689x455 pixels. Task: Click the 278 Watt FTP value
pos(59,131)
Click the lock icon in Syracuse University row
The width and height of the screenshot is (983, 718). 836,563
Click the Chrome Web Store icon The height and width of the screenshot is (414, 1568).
• • • • • • •
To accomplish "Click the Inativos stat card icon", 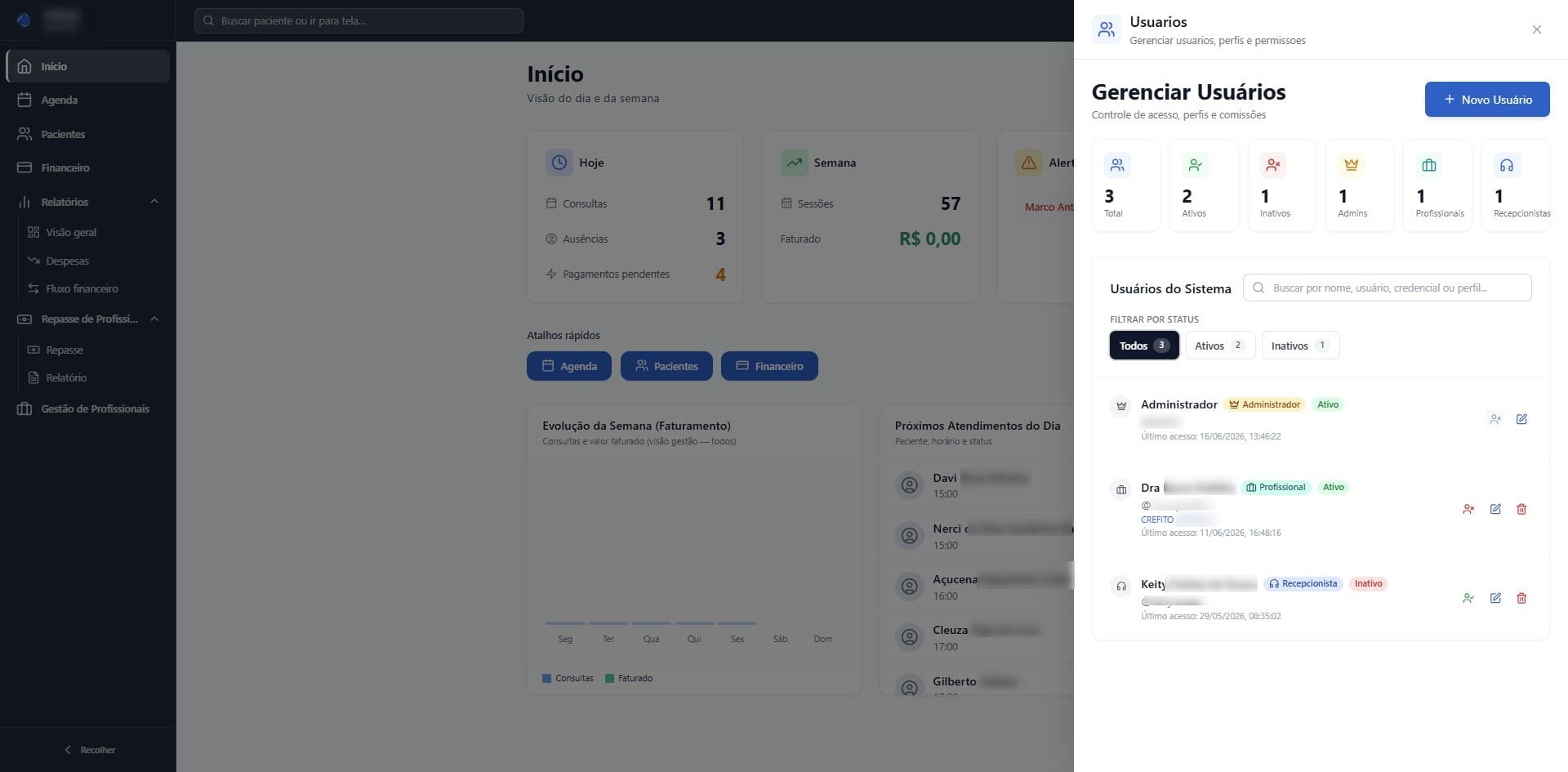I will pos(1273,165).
• • • • • • •
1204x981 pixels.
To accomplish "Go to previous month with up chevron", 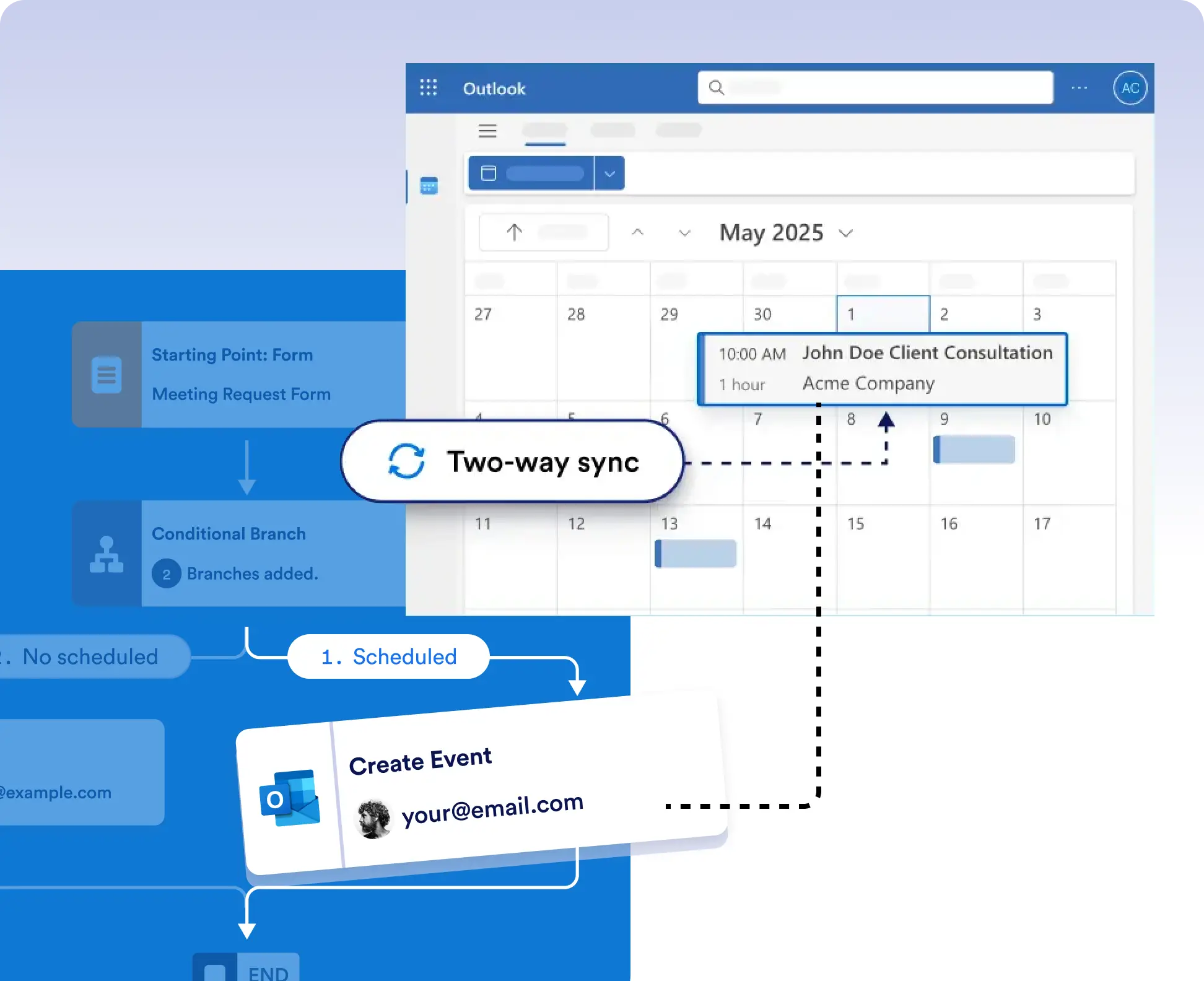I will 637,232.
• • • • • • •
**Try it:** Output the lines of the records above exactly as they appear, from the line containing "689x455 pixels. Task: Click" through the line containing "Click the Chrome".

**Solution:**
689x455 pixels. Task: Click the 278 Watt FTP value
pos(59,131)
Click the lock icon in Syracuse University row
The width and height of the screenshot is (983, 718). 836,563
Click the Chrome Web Store icon The height and width of the screenshot is (414, 1568).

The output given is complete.